Che il 25% degli elettori nelle regioni del Nord (e non solo) intende scegliere il M5S.

Sui costi della politica, il governo Monti ha già fatto quello che molti di noi chiedevano: dall’abolizione dei vitalizi (fin da ora), alla riduzione dei costi per il funzionamento della politica dei gruppi e delle assemblee regionali, al ripensamento profondo delle indennità dei consiglieri regionali. Tutto deve essere rendicontato e tutto ciò che vuole essere «morale», deve essere «pubblico».

Sulle questioni ambientali, non si può più traccheggiare: se è vero che la riduzione del consumo di suolo non è più rinviabile (e qui funzionerebbe perfettamente il «modello tedesco») e la gestione dei rifiuti sono argomenti di grande interesse, dove è giusto sperimentare, innovare, differenziare, e puntare a una cultura del rifiuto (e dello spreco, che fa rima con il punto precedente) diversa da quella che abbiamo conosciuto finora. Se anche questa Lombardia si è recentemente accorta di avere troppi inceneritori, è senza dubbio il momento di provare altre strade.

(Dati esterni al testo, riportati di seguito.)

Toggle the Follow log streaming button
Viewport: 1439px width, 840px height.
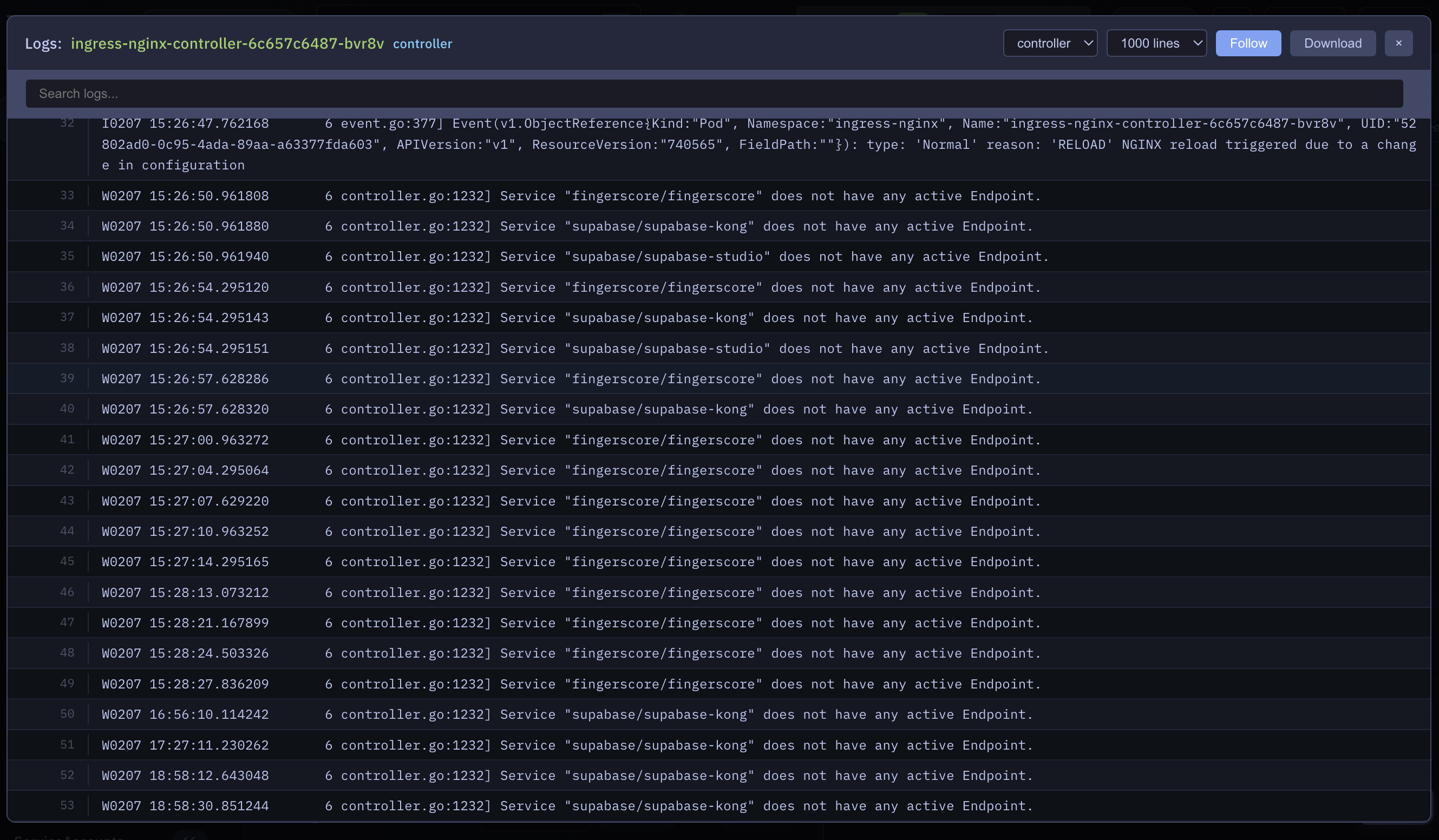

Sulle questioni che riguardano le infrastrutture, è il momento di segnare una forte discontinuità: è fin troppo tardi per riflettere sulla mobilità, che non può più essere quella autostradale che abbiamo conosciuto finora. Area C e altri esperimenti avanzati di intermodalità, di ciclabilità e di linee ferroviare tvb (treni a velocità bassa, quelli dei pendolari) devono diventare la soluzione per tutta la regione. E per tutto il Nord che pretende giustamente standard europei. Le autostrade le preferiamo informatiche.

Sulle questioni che riguardano la trasparenza e la pubblicità della vita dell’amministrazione regionale e le modalità di assegnazione degli incarichi: «facciamo le primarie, non i primari», come ripetiamo da tempo, dove non può non esserci la libera concorrenza e una meritocrazia di cui non si parla più, perché finalmente la si mette in pratica, quotidianamente.

Sul ruolo del pubblico e dei beni comuni, non si può far finta di non vedere, per rimanere in tema, la grande affermazione del referendum, che ha trovato piccolo ascolto presso la politica istituzionale, prima, durante e purtroppo anche dopo (molti si sono preoccupati di «neutralizzare» il voto referendario, piuttosto che attuarlo, attraverso decisioni conseguenti).

Sulla riduzione dei costi e il contestuale miglioramento dei servizi, dobbiamo sostenere un sistema delle autonomie locali che premi chi razionalizza, semplifica, aggrega e penalizzi chi vuole continuare a fare da solo (e non se lo può più permettere).

Sull’innovazione e sulla capacità di dare lavoro a personale qualificato, molti attendono un nuovo impulso al sistema della formazione professionale e un sostegno dell’economia orientato a favorire chi investe in ricerca e sviluppo, a chi rischia e internazionalizza, a chi innova partendo magari dal proprio settore tradizionale, soprattutto.

Ecco, credo che chi si candida a governare le regioni nel 2013, debba tenere in considerazione questi argomenti. E non banalizzarli com’è stato fatto finora. Dando per scontato che ci siano ambiti che la politica non può coprire, perché sono da ascrivere all’«antipolitica» (che è rappresentata dai politici che la chiamano così). Facendo finta di non vedere che la rivendicazione di una politica diversa è la chiave di lettura imprescindibile per chi ancora vuole salvare le istituzioni, interpretarle in modo nuovo, dare rappresentanza non solo a un sentimento diffuso, ma a linee di indirizzo che non si possono più sottovalutare. Sotto il profilo politico, prima che dal punto di vista elettorale.

E non per vincere, ma per fare bene le cose. E dare compiuta rappresentanza a chi ha trasformato la sfiducia nella politica in qualcosa di più dell’indignazione tout court. Lo ripeto da un po’, speriamo che questa sia la volta buona per dirlo e, soprattutto, farlo.